(Saved data entries)
━━━
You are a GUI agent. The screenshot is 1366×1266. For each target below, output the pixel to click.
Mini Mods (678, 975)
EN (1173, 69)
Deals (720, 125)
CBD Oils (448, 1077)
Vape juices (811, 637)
━━━
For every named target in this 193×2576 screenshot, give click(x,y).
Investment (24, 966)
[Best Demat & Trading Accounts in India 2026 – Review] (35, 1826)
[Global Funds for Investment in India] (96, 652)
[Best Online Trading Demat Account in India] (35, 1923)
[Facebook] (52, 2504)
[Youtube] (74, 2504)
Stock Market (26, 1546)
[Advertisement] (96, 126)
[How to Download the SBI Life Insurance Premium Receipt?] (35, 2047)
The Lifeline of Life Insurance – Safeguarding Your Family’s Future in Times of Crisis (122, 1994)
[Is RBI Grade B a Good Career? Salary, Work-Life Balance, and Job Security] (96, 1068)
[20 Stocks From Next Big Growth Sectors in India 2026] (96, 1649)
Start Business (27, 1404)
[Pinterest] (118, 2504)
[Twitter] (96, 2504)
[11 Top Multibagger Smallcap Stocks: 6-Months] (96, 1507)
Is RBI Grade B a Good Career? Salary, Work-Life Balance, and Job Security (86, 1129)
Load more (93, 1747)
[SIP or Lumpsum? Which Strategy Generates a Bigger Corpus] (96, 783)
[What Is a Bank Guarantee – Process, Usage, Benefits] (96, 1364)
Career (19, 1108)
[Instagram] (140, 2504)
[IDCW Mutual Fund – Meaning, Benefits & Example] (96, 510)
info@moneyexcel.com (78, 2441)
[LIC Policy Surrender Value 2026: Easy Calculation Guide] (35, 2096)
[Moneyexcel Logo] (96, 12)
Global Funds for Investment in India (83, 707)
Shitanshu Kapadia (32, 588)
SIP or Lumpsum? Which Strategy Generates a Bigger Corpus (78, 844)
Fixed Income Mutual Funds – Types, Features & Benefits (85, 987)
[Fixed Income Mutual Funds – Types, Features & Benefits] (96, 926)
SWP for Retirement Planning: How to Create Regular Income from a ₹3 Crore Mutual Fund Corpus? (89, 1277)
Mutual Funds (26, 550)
━━━
#### Task item:
Your task is to retype the entries verbatim, starting with the line that holds "[SIP or Lumpsum?" and stopping after the line that holds "Shitanshu Kapadia (32, 588)".

#### Answer to this task:
[SIP or Lumpsum? Which Strategy Generates a Bigger Corpus] (96, 783)
[What Is a Bank Guarantee – Process, Usage, Benefits] (96, 1364)
Career (19, 1108)
[Instagram] (140, 2504)
[IDCW Mutual Fund – Meaning, Benefits & Example] (96, 510)
info@moneyexcel.com (78, 2441)
[LIC Policy Surrender Value 2026: Easy Calculation Guide] (35, 2096)
[Moneyexcel Logo] (96, 12)
Global Funds for Investment in India (83, 707)
Shitanshu Kapadia (32, 588)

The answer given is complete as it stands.